▸ Stated problem 1: In the DML robustness-check text, what type of cross-fitting is chosen, and why?
▸ Stated problem 2: Please resume the DML robustness-check text right after its final line.

▸ Text provided:
• • • • •
DML as a robustness check

A useful robustness check is to ask whether the results with controls are sensitive to the assumption that the controls enter linearly. DML can help answer this question.

Below we estimate the model with controls using DML and the partially-linear model (PLM). The specification is still very simple: we keep the assumption that the controls enter separately from the treatment, but we drop linearity.

The estimation procedure takes the following steps:

  1. Specify the target estimand: in this case, the PLM coefficient.
  2. Specify the learners: choose the learners for the conditional expectation functions for the outcome variable and the causal variable of interest.
  3. Cross-fitting: obtain cross-fit estimates of the two conditional expectations.
  4. Estimation of structural parameter: regress the residualized outcome variable on the residualized causal variable of interest.

We have no strong priors on whether a linear or non-linear learner is more appropriate, or whether regularization is needed at all. Hence we use 3 learners in this example:

  • unregularized OLS,
  • cross-validated Lasso,
  • and a random forest.

We also use model averaging to combine the estimated conditional expectations from these 3 learners. Specifically, we use short-stacking which is a computationally cheap and fast way of pairing DML and model averaging (see Ahrens et al. (2025) for a description of the algorithm and other model averaging strategies). Also to make the example run quickly the initial estimation is done just once, i.e., we do not resample (repeat the cross-fit based on different splits).

The dataset is small, and so we choose 10-fold cross-fitting. This means that learners are trained on about 66-67 observations, and OOS predictions are obtained for the remaining 7-8 observations. (If the dataset were larger, we could also consider a smaller number of folds to save computational time.)

Code
// In the GN estimations, GDP is missing for one country.
// For simplicity, we just drop this one country so that it is never used.
drop if missing(loggdp)

// To make the code more readable, define locals for Y, D and X:
local Y_var "A198new"
local D_var "sd_EE"
local X_vars "v104_ee settlement_ee polhierarchies_ee loggdp"

// In Stata, we now use ddml with pystacked for OLS, cross-validated lasso,
// and random forest learners combined via short-stacking (nnls1).

// Step 1: Initialize ddml for partially linear model
ddml init partial, kfolds(10)
• • • • •
▸ Dataset extract:

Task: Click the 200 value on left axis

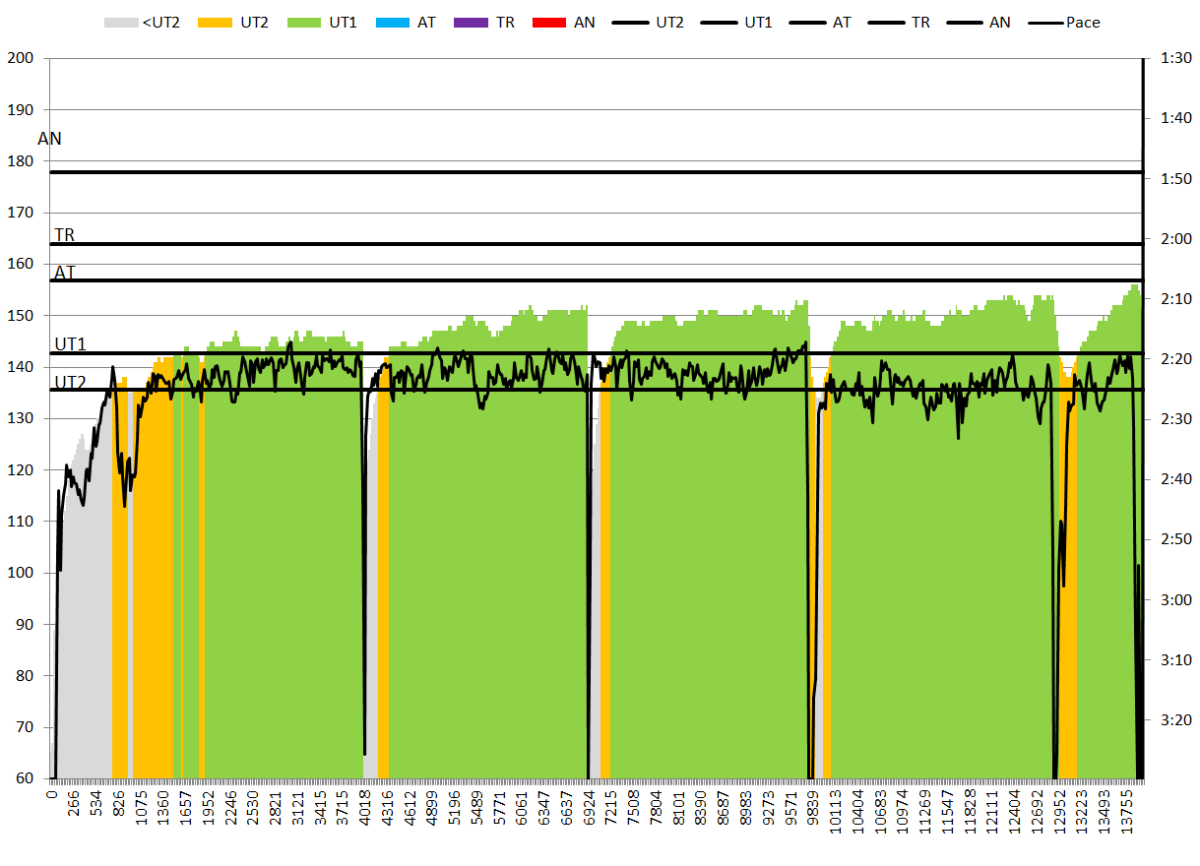Action: (x=20, y=59)
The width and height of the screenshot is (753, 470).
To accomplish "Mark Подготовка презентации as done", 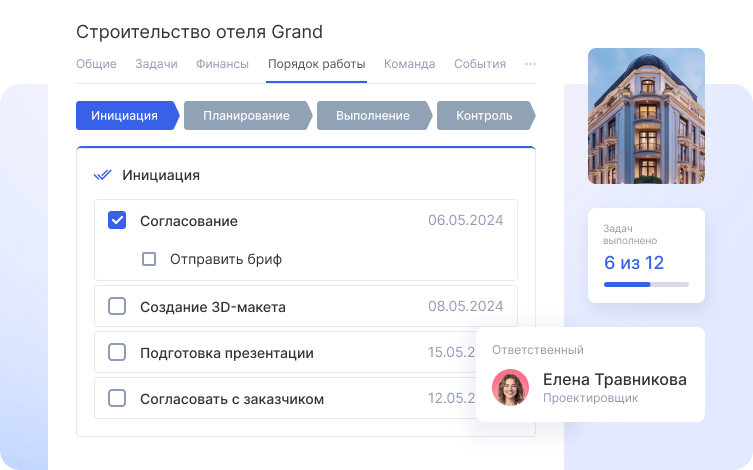I will point(117,352).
• • • • •
▸ Task output 1: 10-fold cross-fitting, because the dataset is small.

▸ Task output 2:
// Step 2: Specify the model components
// Outcome equation
ddml E[Y|X]: pystacked `Y_var' `X_vars', ///
    type(reg) methods(ols lassocv rf)

// Treatment equation
ddml E[D|X]: pystacked `D_var' `X_vars', ///
    type(reg) methods(ols lassocv rf)

// Step 3: Cross-fit with short-stacking
// Set seed for this single split
set seed 12345
ddml crossfit, shortstack nostdstack

// Step 4: Estimate the partially linear model
ddml estimate, robust

# In the GN estimations, GDP is missing for one country.
# For simplicity, we just drop this one country so that it is never used.
gn <- gn |> filter(!is.na(loggdp))

# To make the code more readable, define locals for Y, D and X:
Y_var  <- "A198new"
D_var  <- "sd_EE"
X_vars <- c("v104_ee", "settlement_ee", "polhierarchies_ee", "loggdp")

# In R, we now use ddml with learners for OLS, cross-validated lasso,
# and random forest combined via short-stacking (nnls1).

# Prepare data matrices
Y <- gn[[Y_var]]
D <- gn[[D_var]]
X <- as.matrix(gn[, X_vars])

# Step 1: Specify learners for partially linear model
learners <- list(
  list(fun = ols),
  list(fun = mdl_glmnet, args = list(alpha = 1, nfolds = 5)),  # lasso (5-fold CV)
  list(fun = mdl_ranger, args = list(num.trees = 500, min.node.size = 5))
)

# Step 2: Set seed for this single split
set.seed(12345)

# Step 3: Cross-fit with short-stacking
ddml_fit <- ddml_plm(
  y             = Y,
  D             = D,
  X             = X,
  learners      = learners,
  sample_folds  = 10,
  ensemble_type = "nnls1",
  shortstack    = TRUE,
  cv_folds      = 5,
  silent        = FALSE
)

# Step 4: Estimate the partially linear model
summary(ddml_fit, type = "HC1")

# DoubleML does not natively implement short-stacking, so we hand-roll
# the cross-fitting with sklearn and combine the per-learner OOF
# predictions via non-negative least squares constrained to sum to one
# (the "nnls1" stacking used by ddml / pystacked).

import numpy as np
import pandas as pd
import statsmodels.api as sm

from sklearn.linear_model import LinearRegression, LassoCV
from sklearn.ensemble import RandomForestRegressor
from sklearn.model_selection import KFold
from scipy.optimize import minimize


def stack_nnls1(A, b):
    """Solve min ||A w - b||^2 subject to w >= 0 and sum(w) = 1."""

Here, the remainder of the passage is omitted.